Ross “Jack” J. Lowe, 65, was walking in Monday’s 10-kilometer race when he stumbled and fell at about the 5-kilometer mark near the intersection of Balsam Avenue and 19th Street.

“He was the one who got me into sailing and skiing,” said Lowe’s daughter, Carey Lowe-Curry, 36.

And it’s those times she said she won’t forget.

“Those are my best memories,” she said. “It was just him and me. That was our thing.”

Lowe-Curry was by her father during Monday’s race.

Lowe had quadruple-bypass heart surgery in 2004 that left a large scar across his chest. But Lowe-Curry said her father was in excellent shape and that his death came as a shock.

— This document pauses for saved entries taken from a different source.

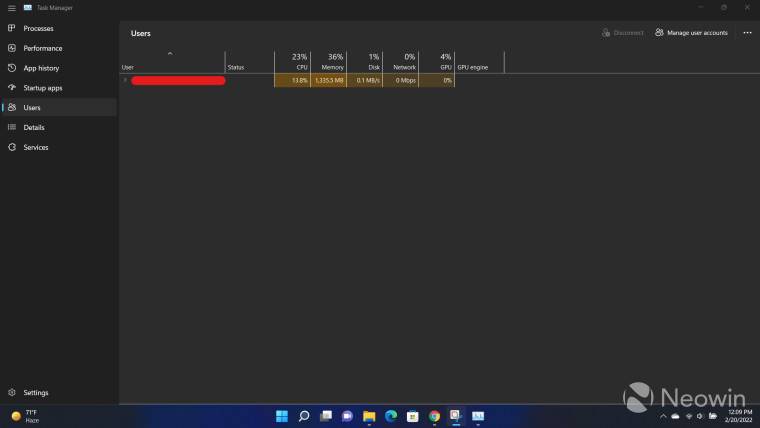Open taskbar Search
This screenshot has width=760, height=428.
click(x=304, y=416)
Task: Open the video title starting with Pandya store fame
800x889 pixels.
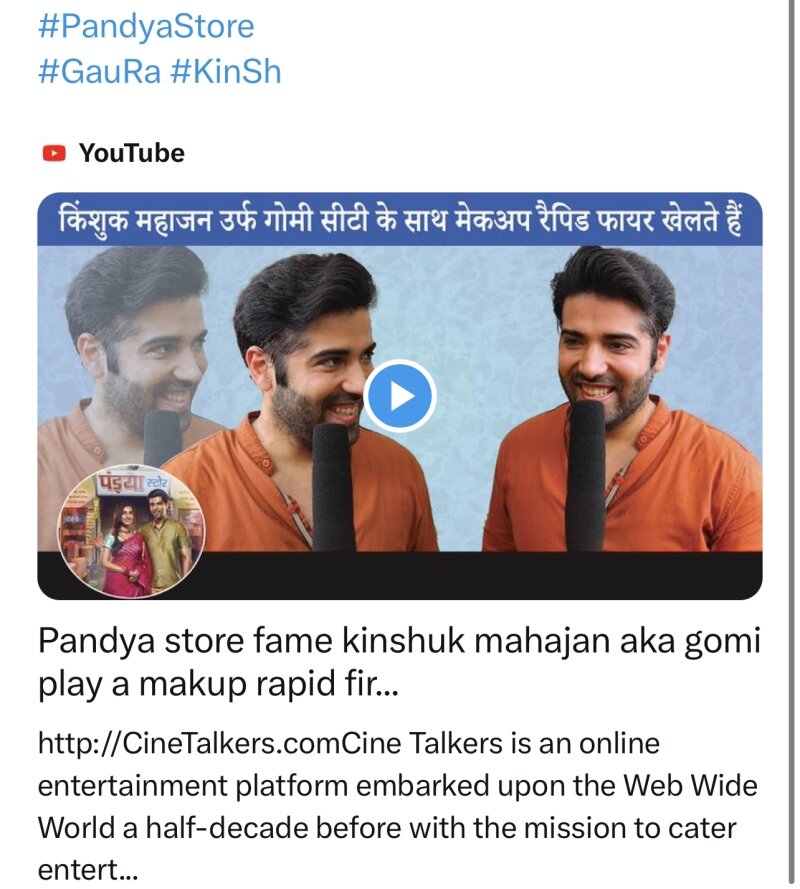Action: (399, 662)
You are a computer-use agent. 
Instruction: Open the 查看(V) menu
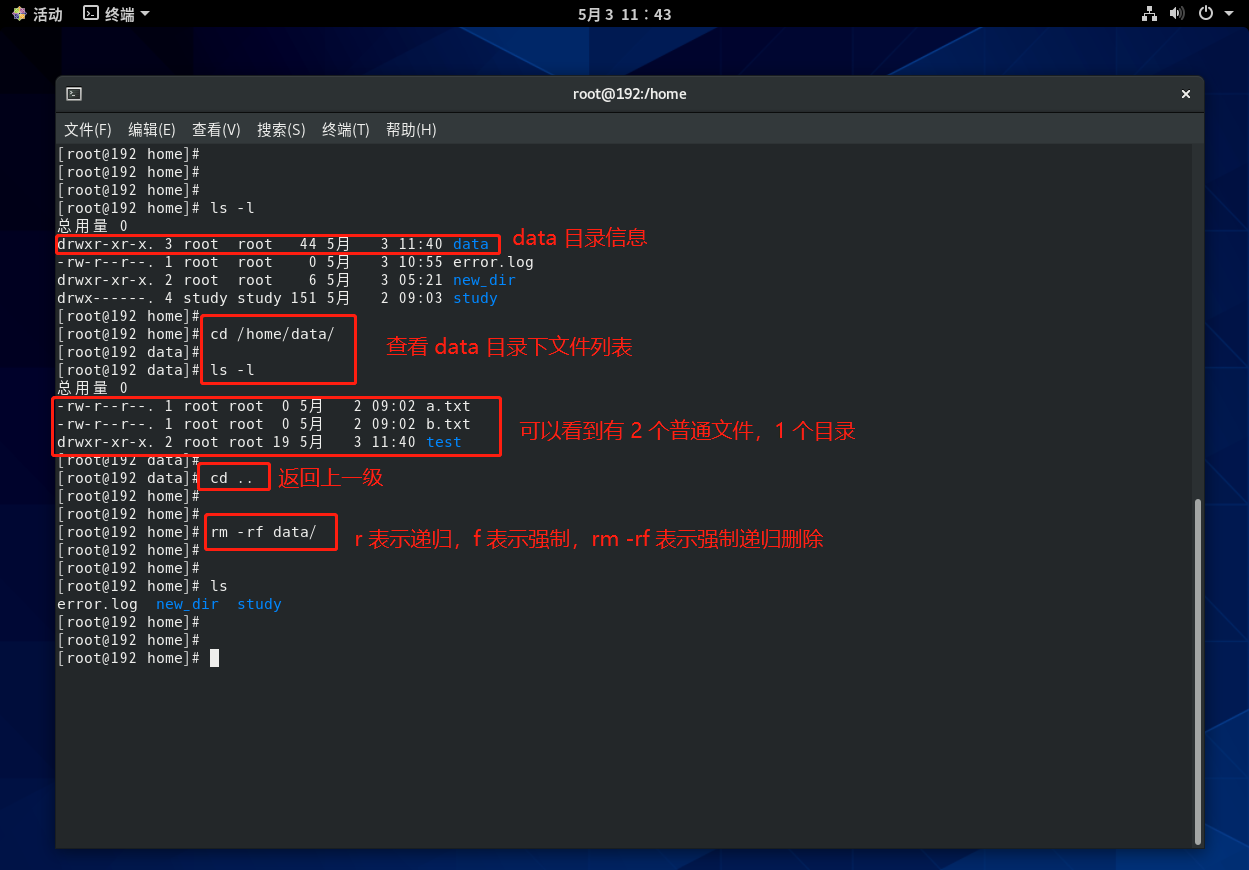pos(216,130)
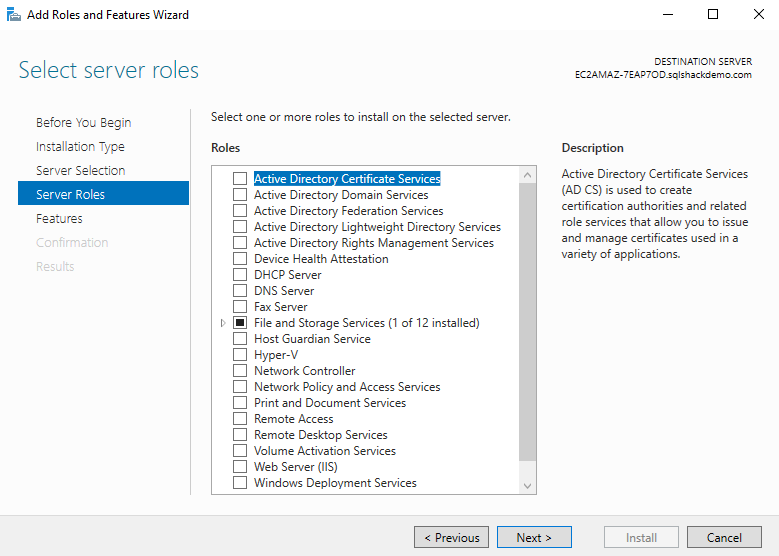Open the Installation Type step
This screenshot has height=556, width=779.
coord(80,147)
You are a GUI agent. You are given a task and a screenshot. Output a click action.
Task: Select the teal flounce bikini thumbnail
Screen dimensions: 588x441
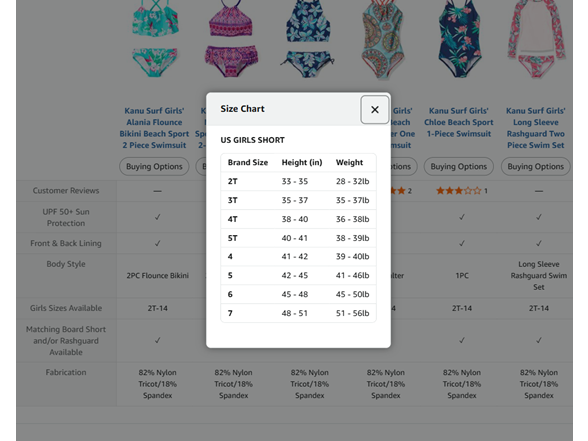tap(155, 39)
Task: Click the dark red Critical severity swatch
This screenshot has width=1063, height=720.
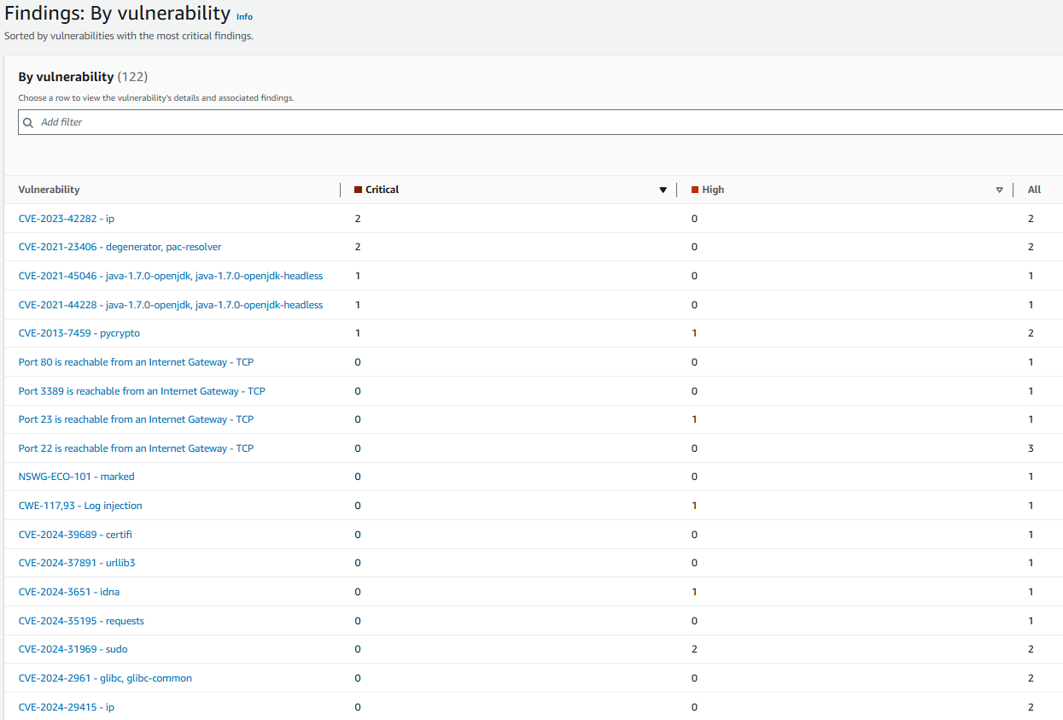Action: (x=358, y=190)
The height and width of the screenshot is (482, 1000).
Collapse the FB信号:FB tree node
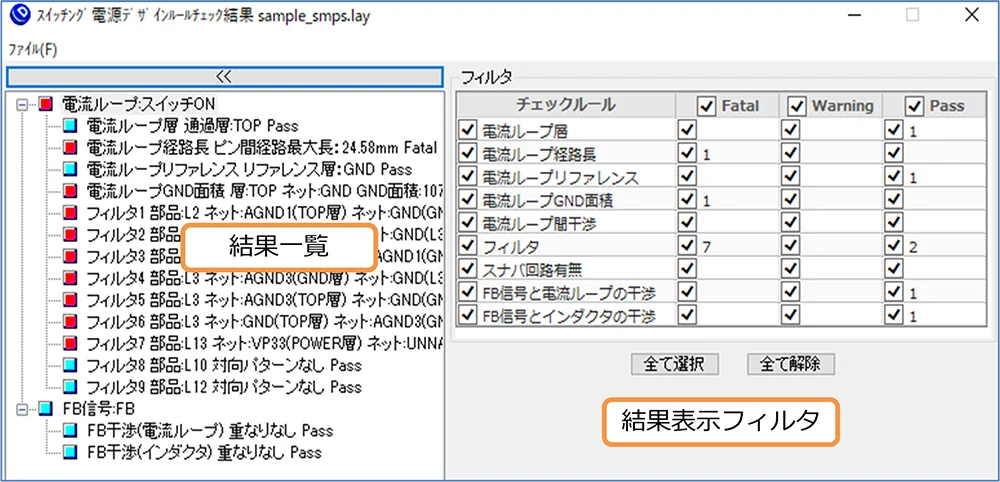[22, 408]
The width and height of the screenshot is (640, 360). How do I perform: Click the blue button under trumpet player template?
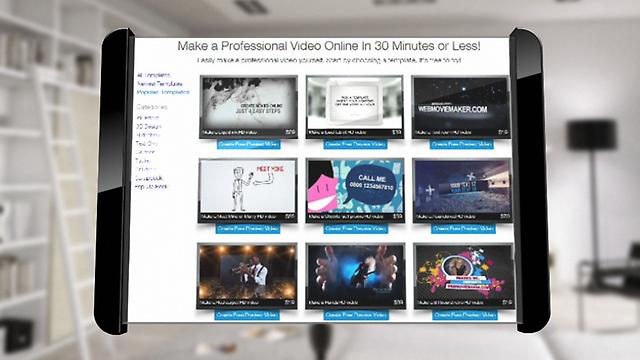point(247,315)
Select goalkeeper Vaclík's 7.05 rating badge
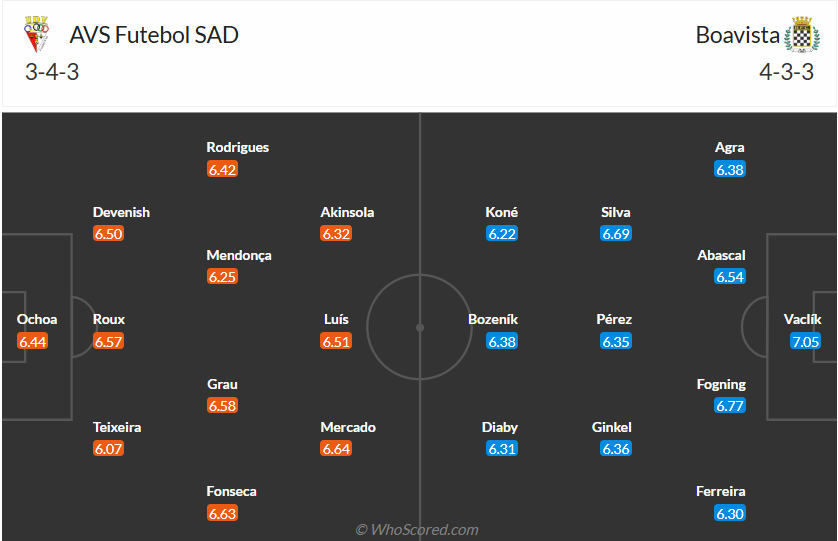 point(804,342)
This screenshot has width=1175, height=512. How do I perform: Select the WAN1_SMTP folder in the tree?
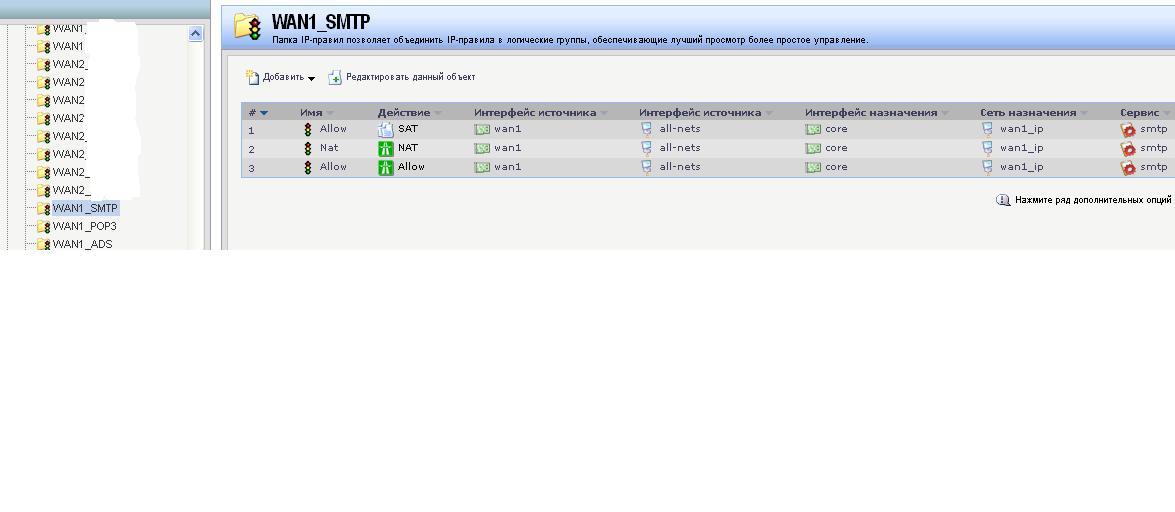tap(85, 208)
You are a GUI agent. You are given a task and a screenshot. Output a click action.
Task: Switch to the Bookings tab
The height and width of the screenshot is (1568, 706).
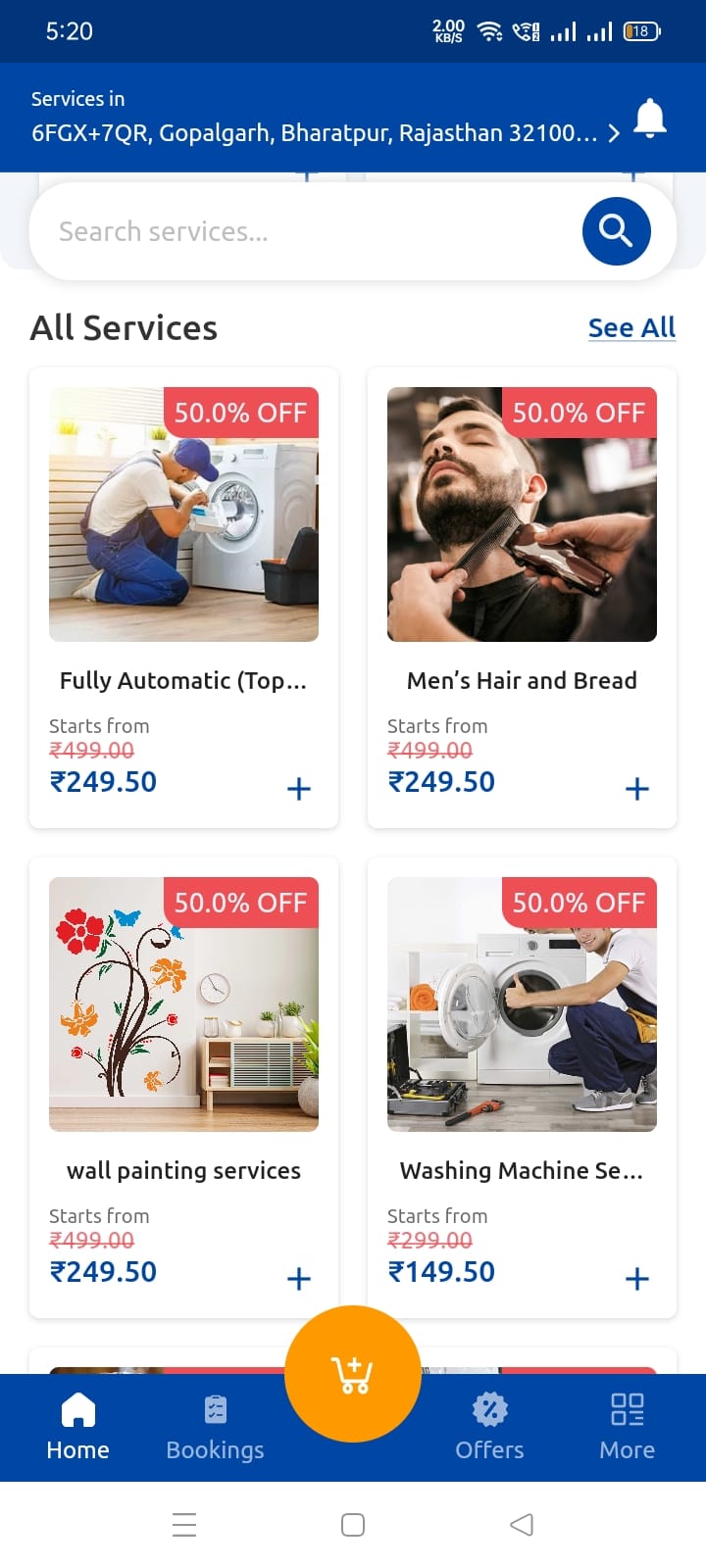click(216, 1428)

Race director and founder Cliff Bosley said it was the first death in the event’s 29 years.

Lowe walked the Bolder Boulder in 2004 – just months after his surgery – with the blessing of his doctor, his daughter said. And just last year, he walked a 15-minute mile during the race, she said.

It may take several weeks to determine the cause of death as more tests are done, the Boulder County Coroner’s Office said Tuesday.

After Lowe collapsed, the effort to revive him was swift, race officials and his daughter said. He died after being rushed to Boulder Community Hospital, coroner’s officials said.

The man remembered for his love of sailing bought a 22-foot Catalina Capri sailboat after he retired a few years ago from a decades-long career of engineering work for the U.S. Forest Service.

“He got to tromp around the mountains, and he got paid for it,” Lowe-Curry said of the job her father loved.

Lakewood resident Dave Wolf worked with the man he called a “serious sailor.”

“He was a good crisis sailor,” he said. “When the wind picked up and things got hairy, he did a good job of keeping things under control.”

Lowe loved talking and thinking so much, Wolf said, that he slapped a picture of a bearded Greek philosopher on the flier inviting people to his colleague’s retirement party.

“I think everyone appreciated the appropriateness of it,” Wolf said.

Lowe also is survived by his wife of 19 years, Ellen, and a son, Michael.

In accordance with Lowe’s wishes, his ashes will be scattered at sea, Lowe-Curry said.